[[ PAGE EXCERPT, beginning ]]

MediaSearch project (aws-kendra-transcribe-search)

This solution makes audio and video media content searchable in an Amazon Kendra index.

It uses Amazon Transcribe to convert media audio tracks to text, and Amazon Kendra to provide intelligent search so that your users can find the content they are looking for, even when it's embedded in the sound track of your audio or video files. The solution also provides an enhanced Kendra query application which lets users play relevant sections of original media files returned in query results, directly from the search page.

The MediaSearch solution has two components.

The first component, the MediaSearch indexer, finds and transcribes audio and video files stored in an Amazon Simple Storage Service (Amazon S3) bucket. The Indexer can also index YouTube media from a YouTube playlist as audio files and transcribe these audio files. It prepares the transcriptions by embedding time markers at the start of each sentence, and it indexes each prepared transcription in a new or existing Amazon Kendra index. The Index runs the first time when you install it, and subsequently runs on an interval that you specify, maintaining the index to reflect any new, modified, or deleted files. You can optionally provide additional metadata for your media files to add faceting and filtering to your searches. You can also optionally provide additional options files to customize how Amazon Transcribe transcribes your media files - use custom vocabulary, custom language models, or take advantage of other Amazon Transcribe features.
The second component, the MediaSearch finder, is a sample web search client that you use to search for content in your Amazon Kendra index. It has all the features of a standard Amazon Kendra search page, but it also includes in-line embedded media players(including a YouTube Player) in the search result, so you can not only see the relevant section of the transcript, but also play the corresponding section from the original media (i.e., audio files and video files in your Media Bucket or a YouTube URL) without navigating away from the search page.

See the blog post to get started: Making your audio and video files searchable using Amazon Transcribe and Amazon Kendra

Architecture

The MediaSearch solution has an event driven serverless computing architecture, depicted in the diagram above.

You provide an Amazon S3 bucket containing the audio and video files you want to index and search. This is also known as the MediaBucket. Leave this blank if you do not want to index media from your MediaBucket.
You also provide your YouTube playlist URL and the number of videos to index from the YouTube playlist. Ensure that you comply with the YouTube Terms of Service. The YTIndexer will index the latest files from the YouTube playlist. i.e. if the number of videos is set to 5, then the YTIndexer will index the 5 latest videos in the playlist. Any YouTube video indexed prior is ignored from being indexed.
An AWS Lambda function fetches the YouTube videos from the playlist as audio (mp3 files) into the YTMediaBucket and also creates a metadata file in the MetadataFolderPrefix location with metadata for the YouTube video (2). The YouTube videoid along with the related metadata are recorded in a DynamoDB table (YTMediaDDBQueueTable) (3).
Amazon EventBridge generates events on a repeating interval (e.g. every 2 hours, every 6 hours, etc.) These events invoke the AWS Lambda function (S3CrawlLambdaFunction) (4).
An AWS Lambda function is invoked initially when the CloudFormation stack is first deployed, and then subsequently by the scheduled events from Amazon EventBridge (4). The S3CrawlLambdaFunction crawls through the MediaBucket and the YTMediabucket and starts a Kendra data source sync job. The Lambda function lists all the supported media files (FLAC, MP3, MP4, Ogg, WebM, AMR, or WAV) and associated metadata and transcribe options stored in the user provided S3 bucket (1).

[[ PAGE EXCERPT, end ]]

» WORK TASK A
Write out the stretch of the MediaSearch page from "It uses Amazon" through "has two components.".

[[ SOURCE RECORDS, beginning ]]

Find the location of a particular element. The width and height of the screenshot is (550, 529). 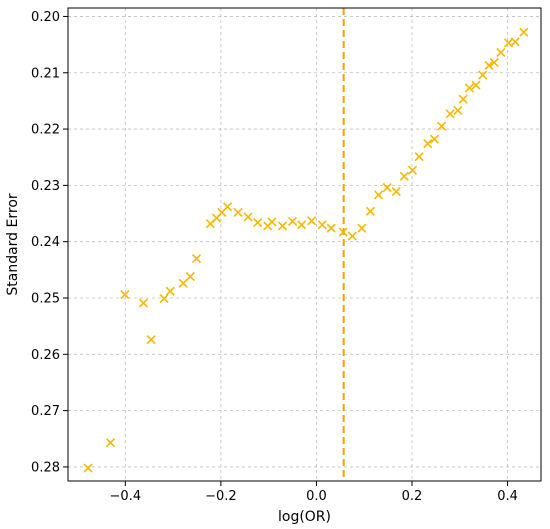

y-axis-label: Standard Error is located at coordinates (13, 244).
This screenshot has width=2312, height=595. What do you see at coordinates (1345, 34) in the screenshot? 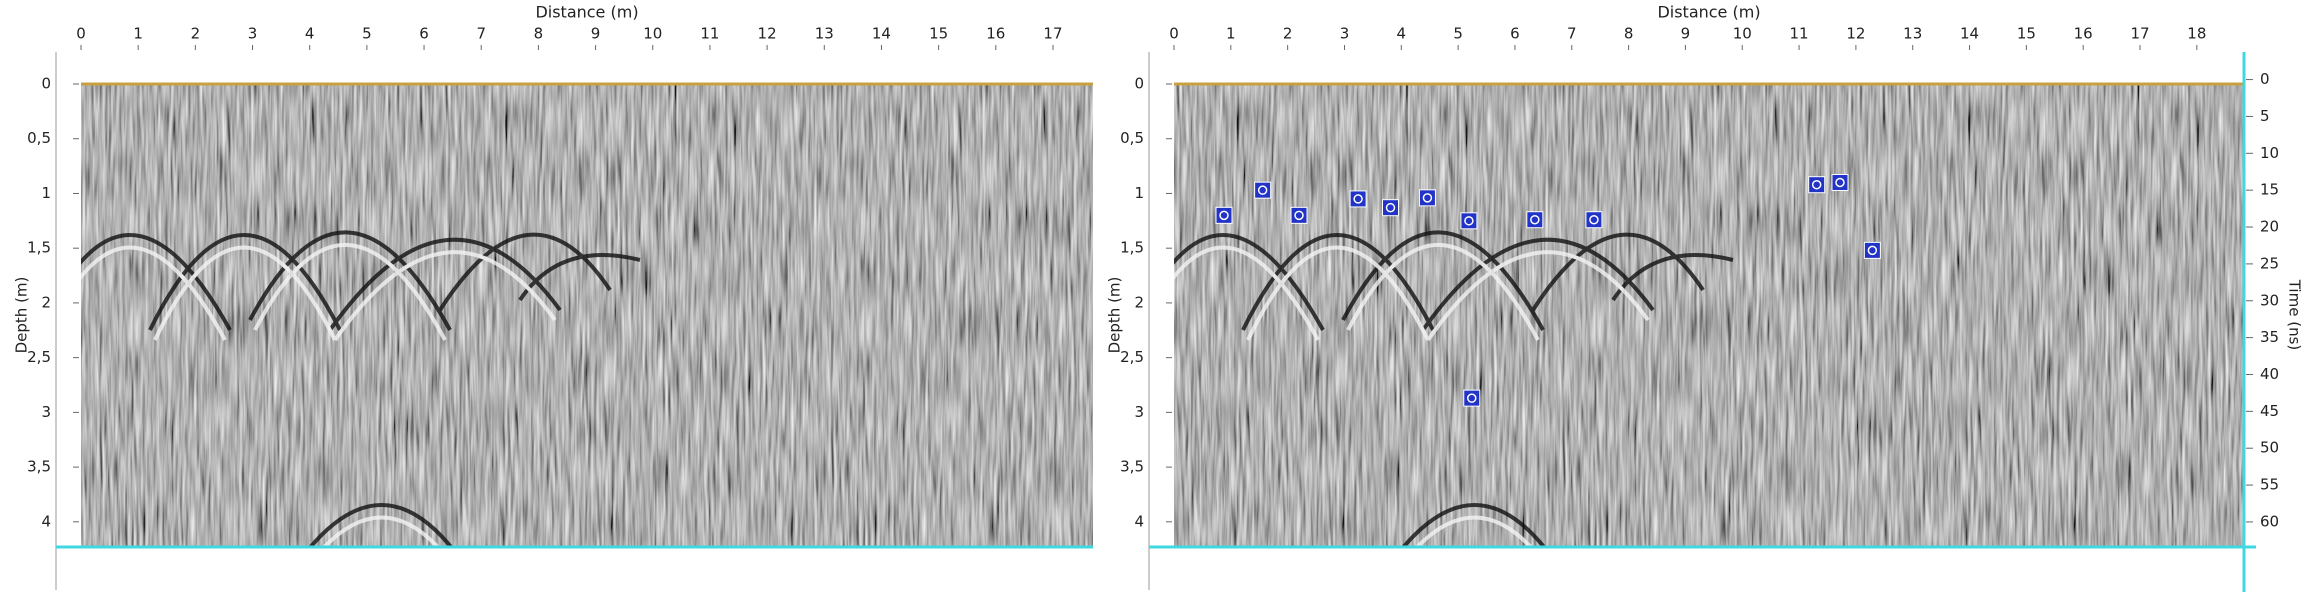
I see `x-tick-label: 3` at bounding box center [1345, 34].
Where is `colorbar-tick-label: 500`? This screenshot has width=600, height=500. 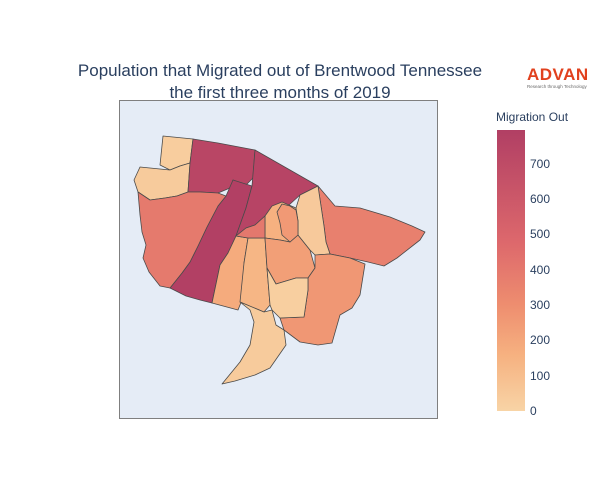 colorbar-tick-label: 500 is located at coordinates (540, 234).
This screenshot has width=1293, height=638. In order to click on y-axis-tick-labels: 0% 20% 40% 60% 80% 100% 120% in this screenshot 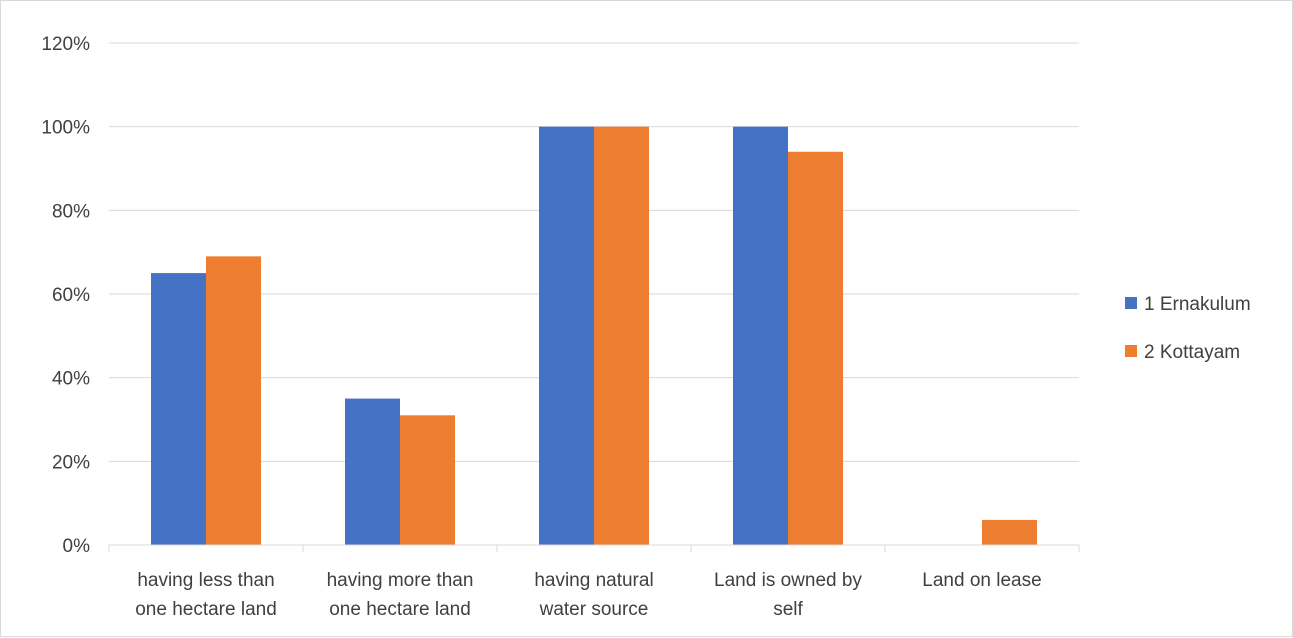, I will do `click(66, 296)`.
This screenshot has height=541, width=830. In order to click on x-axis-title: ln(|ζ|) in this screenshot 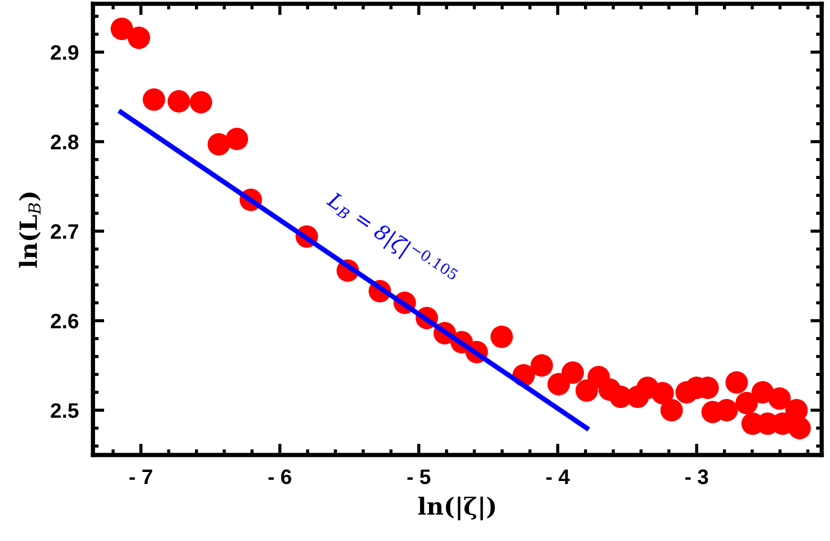, I will do `click(456, 508)`.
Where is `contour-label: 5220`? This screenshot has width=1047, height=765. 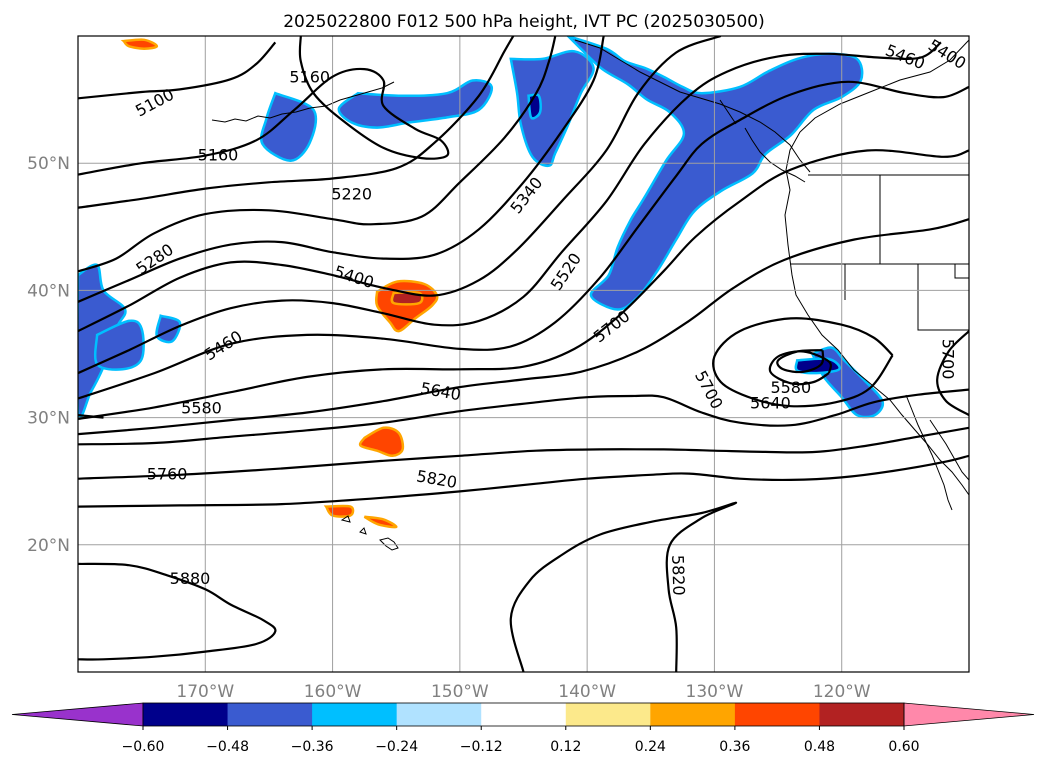 contour-label: 5220 is located at coordinates (352, 194).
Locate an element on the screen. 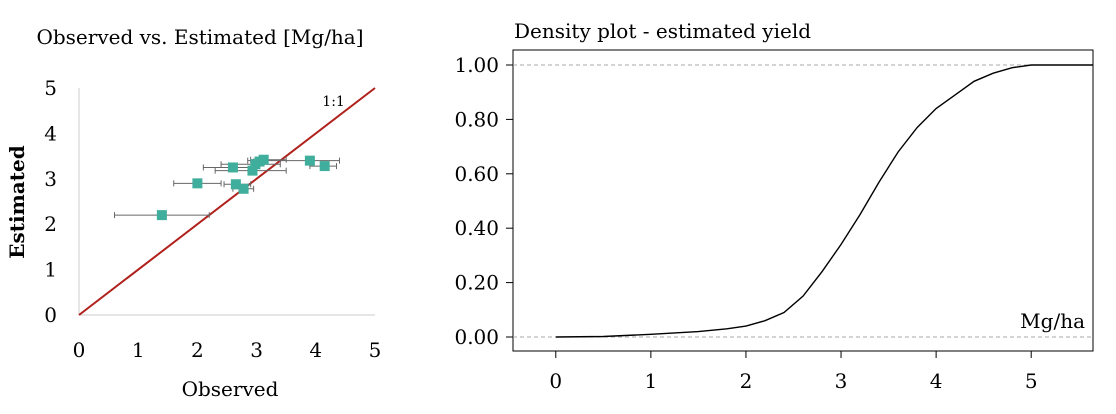 Image resolution: width=1116 pixels, height=414 pixels. reference-line-group is located at coordinates (227, 202).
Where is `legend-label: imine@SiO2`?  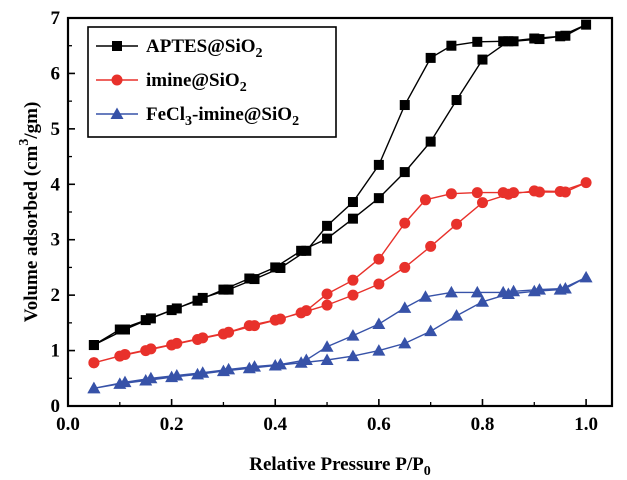 legend-label: imine@SiO2 is located at coordinates (196, 82).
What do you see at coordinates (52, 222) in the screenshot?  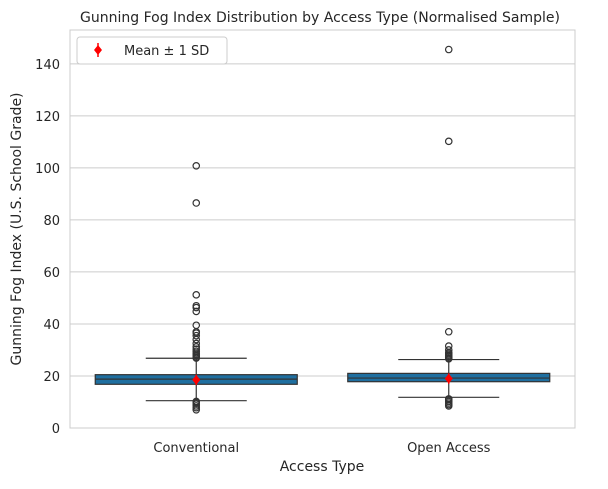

[[ SOURCE RECORDS, end ]]

» WORK TASK B
Repeat the stretch of the listing from its first line through the line containing "center [1345, 34].", leaving the pictures out.

» TASK ANSWER A
It uses Amazon Transcribe to convert media audio tracks to text, and Amazon Kendra to provide intelligent search so that your users can find the content they are looking for, even when it's embedded in the sound track of your audio or video files. The solution also provides an enhanced Kendra query application which lets users play relevant sections of original media files returned in query results, directly from the search page.

The MediaSearch solution has two components.

» TASK ANSWER B
Find the location of a particular element. The width and height of the screenshot is (550, 529). 

y-axis-label: Standard Error is located at coordinates (13, 244).
This screenshot has width=2312, height=595. What do you see at coordinates (1345, 34) in the screenshot? 
I see `x-tick-label: 3` at bounding box center [1345, 34].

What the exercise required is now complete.